As an example, assume that we're a retailer and we buy out a couple of other retailers. In the process, we also get their systems and databases. This might lead to some overlap - different systems can represent the same items, customers, etc. in different ways, but with no single unique identifier.

What would the best approach be to determine which rows represent the same thing across data sets in order to come up with a single view of 'unique' entities?

I've done a machine learning course, and I understand the bare minimum. I believe that the solution to this problem requires a clustering algorithm, but what type? I may be dealing with a multitude of features in the data - dimensions, names, dates, contact details - and some of those would probably require a higher 'weight' in matching.

Examples (Items):

A: ABC Notebook, Large, Released: 2018-02-20, 150mm x 100mm.
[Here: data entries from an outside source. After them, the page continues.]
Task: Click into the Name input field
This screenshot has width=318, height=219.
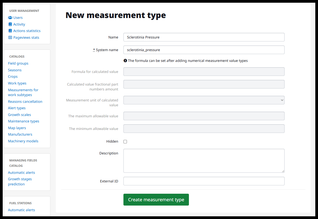Action: click(x=204, y=37)
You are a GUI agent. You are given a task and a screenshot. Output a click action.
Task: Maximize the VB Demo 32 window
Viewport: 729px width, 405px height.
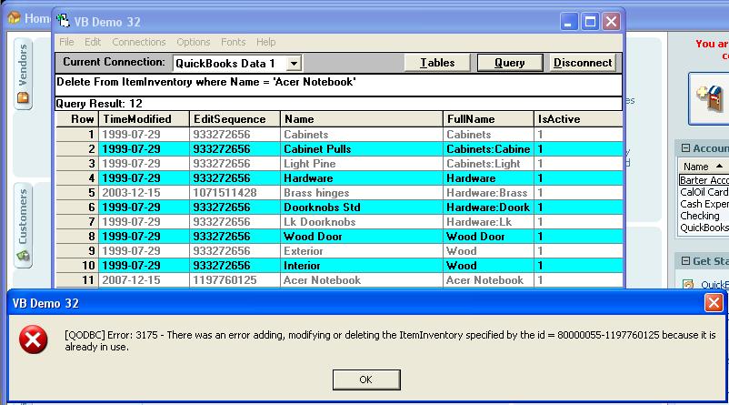[x=589, y=20]
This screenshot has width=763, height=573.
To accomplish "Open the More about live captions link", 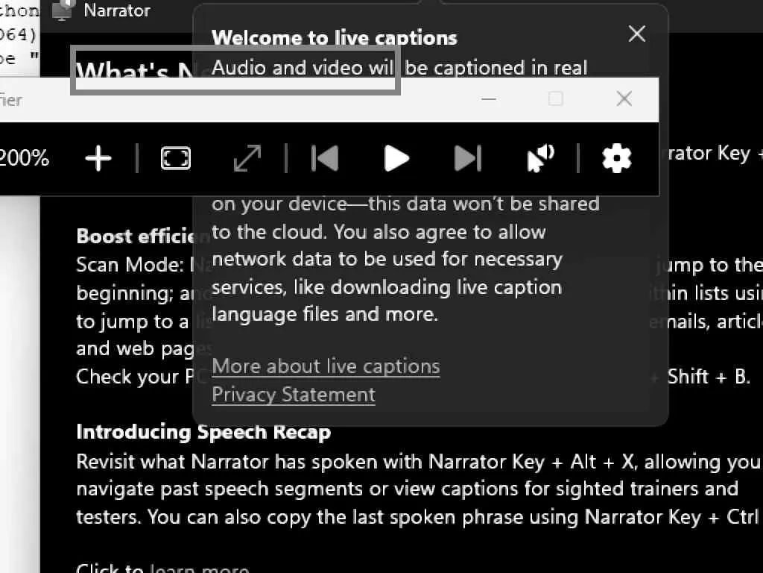I will (x=326, y=366).
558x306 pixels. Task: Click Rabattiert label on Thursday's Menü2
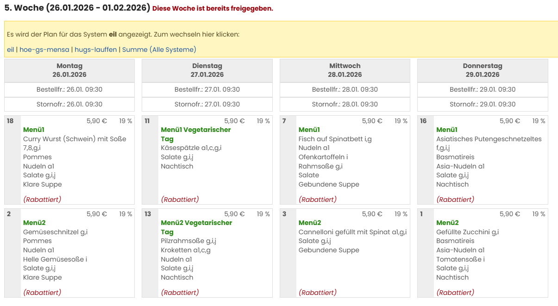[x=455, y=293]
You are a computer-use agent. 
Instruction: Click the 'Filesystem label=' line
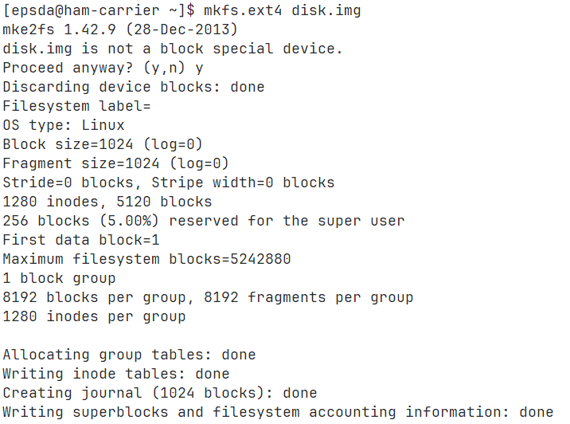(76, 106)
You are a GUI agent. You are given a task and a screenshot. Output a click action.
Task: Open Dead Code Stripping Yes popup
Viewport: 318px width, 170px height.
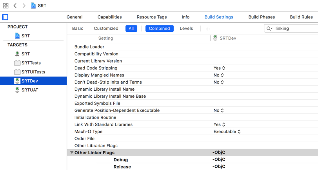(219, 68)
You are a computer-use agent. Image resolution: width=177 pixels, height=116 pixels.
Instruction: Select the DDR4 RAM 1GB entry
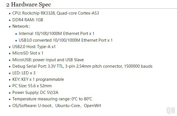[27, 20]
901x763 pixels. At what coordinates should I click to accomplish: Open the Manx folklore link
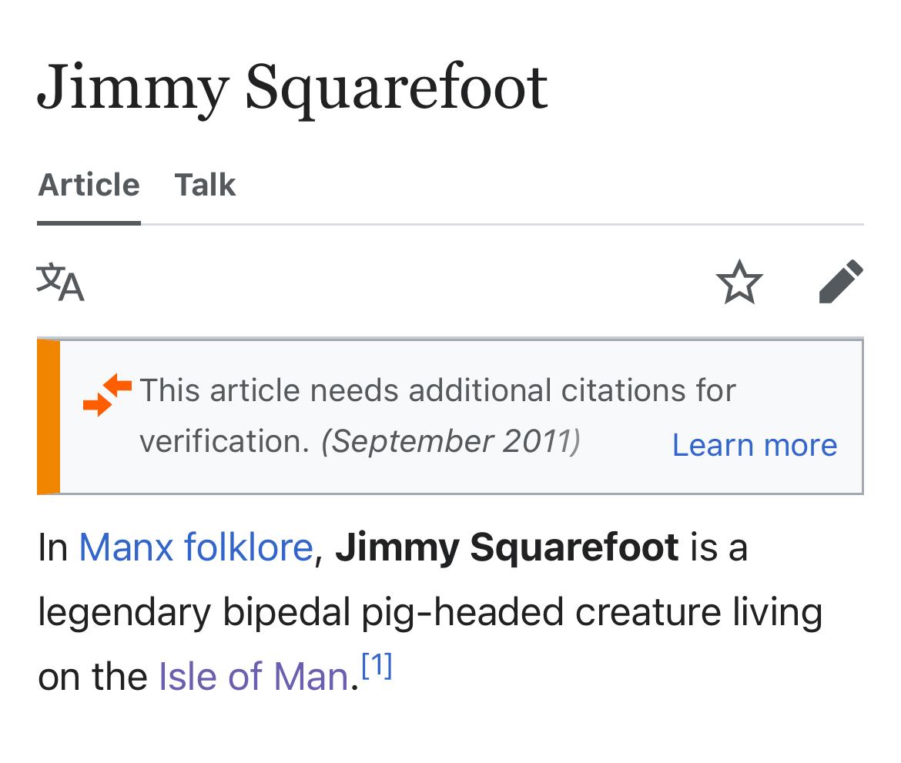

B: Notebook (ABC), L, Date: 18/02/2018, 150mm x 100mm

I'd expect these to be treated as the same item.

Examples (Customer):

A: Doe, Jane, DOB 1970-06-23, 123 ML Ave, F

B: John Doe, DOB 1971-04-33, 123 ML Avenue, M

C: J. Doe, Born '71

I'd expected B and C to be identified as the same person, but not A.

For this scenario, I don't expect to come up with something with a 100% accuracy, but I would like to be able to come up with a (narrow) list of possible matches that someone can check.

Can some please point me in the right direction? Any case studies that I should look at?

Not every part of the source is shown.